What you are asked to do: From first line to last, the records below are to be duplicated exactly.

*** Opening Provided data ***

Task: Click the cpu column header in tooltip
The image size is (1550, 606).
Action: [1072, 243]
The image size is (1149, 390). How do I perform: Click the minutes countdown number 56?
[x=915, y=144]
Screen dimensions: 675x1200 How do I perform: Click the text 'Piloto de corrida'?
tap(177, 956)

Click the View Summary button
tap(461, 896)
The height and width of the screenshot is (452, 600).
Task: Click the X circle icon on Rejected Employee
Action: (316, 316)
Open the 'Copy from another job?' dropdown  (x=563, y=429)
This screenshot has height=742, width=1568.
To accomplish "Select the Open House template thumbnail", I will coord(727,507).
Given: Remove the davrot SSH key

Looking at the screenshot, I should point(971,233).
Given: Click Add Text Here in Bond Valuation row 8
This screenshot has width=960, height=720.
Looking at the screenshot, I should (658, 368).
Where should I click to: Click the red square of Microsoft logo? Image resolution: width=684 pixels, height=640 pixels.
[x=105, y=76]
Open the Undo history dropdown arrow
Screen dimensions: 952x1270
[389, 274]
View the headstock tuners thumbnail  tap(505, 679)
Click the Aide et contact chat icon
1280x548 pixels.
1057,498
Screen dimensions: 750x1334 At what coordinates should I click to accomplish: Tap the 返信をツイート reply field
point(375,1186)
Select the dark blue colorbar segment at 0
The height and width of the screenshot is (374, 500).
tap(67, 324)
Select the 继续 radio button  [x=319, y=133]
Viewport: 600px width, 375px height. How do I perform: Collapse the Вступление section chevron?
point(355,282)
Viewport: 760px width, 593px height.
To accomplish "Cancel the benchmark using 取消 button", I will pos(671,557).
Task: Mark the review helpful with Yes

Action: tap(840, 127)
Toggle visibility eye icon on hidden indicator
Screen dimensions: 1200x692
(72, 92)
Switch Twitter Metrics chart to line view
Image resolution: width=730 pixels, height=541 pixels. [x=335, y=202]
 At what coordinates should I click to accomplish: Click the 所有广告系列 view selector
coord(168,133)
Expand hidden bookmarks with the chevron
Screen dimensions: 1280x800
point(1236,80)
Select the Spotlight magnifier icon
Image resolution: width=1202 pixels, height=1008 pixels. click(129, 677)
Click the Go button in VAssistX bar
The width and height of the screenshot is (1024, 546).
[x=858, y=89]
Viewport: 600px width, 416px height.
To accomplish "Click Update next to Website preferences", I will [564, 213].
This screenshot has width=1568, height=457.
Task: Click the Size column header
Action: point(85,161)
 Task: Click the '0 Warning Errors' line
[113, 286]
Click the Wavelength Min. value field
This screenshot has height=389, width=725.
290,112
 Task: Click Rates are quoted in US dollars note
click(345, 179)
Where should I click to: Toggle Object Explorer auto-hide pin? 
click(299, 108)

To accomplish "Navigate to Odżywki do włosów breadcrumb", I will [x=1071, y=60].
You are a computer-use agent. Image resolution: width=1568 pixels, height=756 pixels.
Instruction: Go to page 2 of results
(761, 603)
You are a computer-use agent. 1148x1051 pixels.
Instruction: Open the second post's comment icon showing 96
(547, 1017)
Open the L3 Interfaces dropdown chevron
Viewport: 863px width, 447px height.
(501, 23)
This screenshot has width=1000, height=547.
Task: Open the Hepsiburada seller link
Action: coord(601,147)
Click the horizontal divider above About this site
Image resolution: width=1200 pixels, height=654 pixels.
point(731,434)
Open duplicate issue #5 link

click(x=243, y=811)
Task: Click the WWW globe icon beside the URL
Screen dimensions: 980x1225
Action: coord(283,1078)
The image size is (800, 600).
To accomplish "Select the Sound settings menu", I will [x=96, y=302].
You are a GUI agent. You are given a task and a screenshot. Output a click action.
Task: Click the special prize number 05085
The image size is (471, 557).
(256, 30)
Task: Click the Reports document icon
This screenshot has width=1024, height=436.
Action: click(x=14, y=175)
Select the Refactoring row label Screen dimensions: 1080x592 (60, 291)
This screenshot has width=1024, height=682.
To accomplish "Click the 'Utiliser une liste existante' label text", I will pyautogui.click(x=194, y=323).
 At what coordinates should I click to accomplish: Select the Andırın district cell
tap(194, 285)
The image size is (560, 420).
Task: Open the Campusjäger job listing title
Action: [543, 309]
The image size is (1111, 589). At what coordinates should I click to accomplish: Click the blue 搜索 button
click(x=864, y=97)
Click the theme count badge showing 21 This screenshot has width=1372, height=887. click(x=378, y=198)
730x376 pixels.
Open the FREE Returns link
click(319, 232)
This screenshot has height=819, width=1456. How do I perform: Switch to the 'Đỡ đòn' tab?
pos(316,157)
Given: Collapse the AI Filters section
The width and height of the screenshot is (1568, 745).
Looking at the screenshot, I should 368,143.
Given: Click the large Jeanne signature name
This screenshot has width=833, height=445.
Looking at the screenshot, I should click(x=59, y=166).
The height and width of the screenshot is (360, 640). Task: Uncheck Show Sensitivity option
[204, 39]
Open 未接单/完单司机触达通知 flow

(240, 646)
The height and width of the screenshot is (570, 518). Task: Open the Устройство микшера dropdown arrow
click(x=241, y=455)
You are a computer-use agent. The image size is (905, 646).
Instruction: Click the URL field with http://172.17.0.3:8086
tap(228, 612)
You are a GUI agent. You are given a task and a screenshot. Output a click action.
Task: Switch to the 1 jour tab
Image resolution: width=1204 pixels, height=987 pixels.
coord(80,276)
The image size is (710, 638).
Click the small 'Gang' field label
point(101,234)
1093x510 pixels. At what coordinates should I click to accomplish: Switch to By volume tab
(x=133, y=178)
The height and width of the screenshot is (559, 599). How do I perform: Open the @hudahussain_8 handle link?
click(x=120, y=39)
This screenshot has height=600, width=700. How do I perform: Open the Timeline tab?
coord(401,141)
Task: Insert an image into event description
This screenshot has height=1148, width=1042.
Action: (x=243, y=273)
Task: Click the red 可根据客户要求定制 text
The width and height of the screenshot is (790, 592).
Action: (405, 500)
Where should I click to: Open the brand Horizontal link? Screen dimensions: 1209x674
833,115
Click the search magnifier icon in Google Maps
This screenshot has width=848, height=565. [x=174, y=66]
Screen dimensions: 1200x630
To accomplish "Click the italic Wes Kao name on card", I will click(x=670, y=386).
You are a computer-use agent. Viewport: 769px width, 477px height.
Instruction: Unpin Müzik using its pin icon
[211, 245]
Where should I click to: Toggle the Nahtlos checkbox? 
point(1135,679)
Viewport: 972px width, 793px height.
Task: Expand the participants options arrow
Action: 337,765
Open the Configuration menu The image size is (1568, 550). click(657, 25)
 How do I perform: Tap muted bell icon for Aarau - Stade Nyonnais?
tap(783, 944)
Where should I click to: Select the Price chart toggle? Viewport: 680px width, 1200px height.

*** Closing Provided data ***

Response box:
Task: Click the cpu column header in tooltip
The image size is (1550, 606).
Action: [1072, 243]
The image size is (1149, 390). How do I perform: Click the minutes countdown number 56?
[x=915, y=144]
Screen dimensions: 675x1200 How do I perform: Click the text 'Piloto de corrida'?
tap(177, 956)

Click the View Summary button
tap(461, 896)
The height and width of the screenshot is (452, 600).
Task: Click the X circle icon on Rejected Employee
Action: (316, 316)
Open the 'Copy from another job?' dropdown  (x=563, y=429)
This screenshot has height=742, width=1568.
To accomplish "Select the Open House template thumbnail", I will coord(727,507).
Given: Remove the davrot SSH key

Looking at the screenshot, I should point(971,233).
Given: Click Add Text Here in Bond Valuation row 8
This screenshot has width=960, height=720.
Looking at the screenshot, I should (658, 368).
Where should I click to: Click the red square of Microsoft logo? Image resolution: width=684 pixels, height=640 pixels.
[x=105, y=76]
Open the Undo history dropdown arrow
Screen dimensions: 952x1270
[389, 274]
View the headstock tuners thumbnail  tap(505, 679)
Click the Aide et contact chat icon
1280x548 pixels.
1057,498
Screen dimensions: 750x1334 At what coordinates should I click to accomplish: Tap the 返信をツイート reply field
point(375,1186)
Select the dark blue colorbar segment at 0
The height and width of the screenshot is (374, 500).
tap(67, 324)
Select the 继续 radio button  [x=319, y=133]
Viewport: 600px width, 375px height. How do I perform: Collapse the Вступление section chevron?
point(355,282)
Viewport: 760px width, 593px height.
To accomplish "Cancel the benchmark using 取消 button", I will pos(671,557).
Task: Mark the review helpful with Yes

Action: tap(840, 127)
Toggle visibility eye icon on hidden indicator
Screen dimensions: 1200x692
(72, 92)
Switch Twitter Metrics chart to line view
Image resolution: width=730 pixels, height=541 pixels. [x=335, y=202]
 At what coordinates should I click to accomplish: Click the 所有广告系列 view selector
coord(168,133)
Expand hidden bookmarks with the chevron
Screen dimensions: 1280x800
point(1236,80)
Select the Spotlight magnifier icon
Image resolution: width=1202 pixels, height=1008 pixels. click(129, 677)
Click the Go button in VAssistX bar
The width and height of the screenshot is (1024, 546).
[x=858, y=89]
Viewport: 600px width, 416px height.
To accomplish "Click Update next to Website preferences", I will [564, 213].
This screenshot has width=1568, height=457.
Task: Click the Size column header
Action: point(85,161)
 Task: Click the '0 Warning Errors' line
[113, 286]
Click the Wavelength Min. value field
This screenshot has height=389, width=725.
290,112
 Task: Click Rates are quoted in US dollars note
click(345, 179)
Where should I click to: Toggle Object Explorer auto-hide pin? 
click(299, 108)

To accomplish "Navigate to Odżywki do włosów breadcrumb", I will [x=1071, y=60].
You are a computer-use agent. Image resolution: width=1568 pixels, height=756 pixels.
Instruction: Go to page 2 of results
(761, 603)
You are a computer-use agent. 1148x1051 pixels.
Instruction: Open the second post's comment icon showing 96
(547, 1017)
Open the L3 Interfaces dropdown chevron
Viewport: 863px width, 447px height.
(501, 23)
This screenshot has width=1000, height=547.
Task: Open the Hepsiburada seller link
Action: coord(601,147)
Click the horizontal divider above About this site
Image resolution: width=1200 pixels, height=654 pixels.
point(731,434)
Open duplicate issue #5 link

click(x=243, y=811)
Task: Click the WWW globe icon beside the URL
Screen dimensions: 980x1225
Action: coord(283,1078)
The image size is (800, 600).
To accomplish "Select the Sound settings menu", I will [x=96, y=302].
You are a GUI agent. You are given a task and a screenshot. Output a click action.
Task: Click the special prize number 05085
The image size is (471, 557).
(256, 30)
Task: Click the Reports document icon
This screenshot has width=1024, height=436.
Action: click(x=14, y=175)
Select the Refactoring row label Screen dimensions: 1080x592 (60, 291)
This screenshot has width=1024, height=682.
To accomplish "Click the 'Utiliser une liste existante' label text", I will pyautogui.click(x=194, y=323).
 At what coordinates should I click to accomplish: Select the Andırın district cell
tap(194, 285)
The image size is (560, 420).
Task: Open the Campusjäger job listing title
Action: [543, 309]
The image size is (1111, 589). At what coordinates should I click to accomplish: Click the blue 搜索 button
click(x=864, y=97)
Click the theme count badge showing 21 This screenshot has width=1372, height=887. click(x=378, y=198)
730x376 pixels.
Open the FREE Returns link
click(319, 232)
This screenshot has height=819, width=1456. How do I perform: Switch to the 'Đỡ đòn' tab?
pos(316,157)
Given: Collapse the AI Filters section
The width and height of the screenshot is (1568, 745).
Looking at the screenshot, I should 368,143.
Given: Click the large Jeanne signature name
This screenshot has width=833, height=445.
Looking at the screenshot, I should click(x=59, y=166).
The height and width of the screenshot is (360, 640). Task: Uncheck Show Sensitivity option
[204, 39]
Open 未接单/完单司机触达通知 flow

(240, 646)
The height and width of the screenshot is (570, 518). Task: Open the Устройство микшера dropdown arrow
click(x=241, y=455)
You are a computer-use agent. The image size is (905, 646).
Instruction: Click the URL field with http://172.17.0.3:8086
tap(228, 612)
You are a GUI agent. You are given a task and a screenshot. Output a click action.
Task: Switch to the 1 jour tab
Image resolution: width=1204 pixels, height=987 pixels.
coord(80,276)
The image size is (710, 638).
Click the small 'Gang' field label
point(101,234)
1093x510 pixels. At what coordinates should I click to accomplish: Switch to By volume tab
(x=133, y=178)
The height and width of the screenshot is (559, 599). How do I perform: Open the @hudahussain_8 handle link?
click(x=120, y=39)
This screenshot has height=600, width=700. How do I perform: Open the Timeline tab?
coord(401,141)
Task: Insert an image into event description
This screenshot has height=1148, width=1042.
Action: (x=243, y=273)
Task: Click the red 可根据客户要求定制 text
The width and height of the screenshot is (790, 592).
Action: (405, 500)
Where should I click to: Open the brand Horizontal link? Screen dimensions: 1209x674
833,115
Click the search magnifier icon in Google Maps
This screenshot has width=848, height=565. [x=174, y=66]
Screen dimensions: 1200x630
To accomplish "Click the italic Wes Kao name on card", I will click(x=670, y=386).
You are a computer-use agent. Viewport: 769px width, 477px height.
Instruction: Unpin Müzik using its pin icon
[211, 245]
Where should I click to: Toggle the Nahtlos checkbox? 
point(1135,679)
Viewport: 972px width, 793px height.
Task: Expand the participants options arrow
Action: 337,765
Open the Configuration menu The image size is (1568, 550). click(657, 25)
 How do I perform: Tap muted bell icon for Aarau - Stade Nyonnais?
tap(783, 944)
Where should I click to: Select the Price chart toggle? Viewport: 680px width, 1200px height.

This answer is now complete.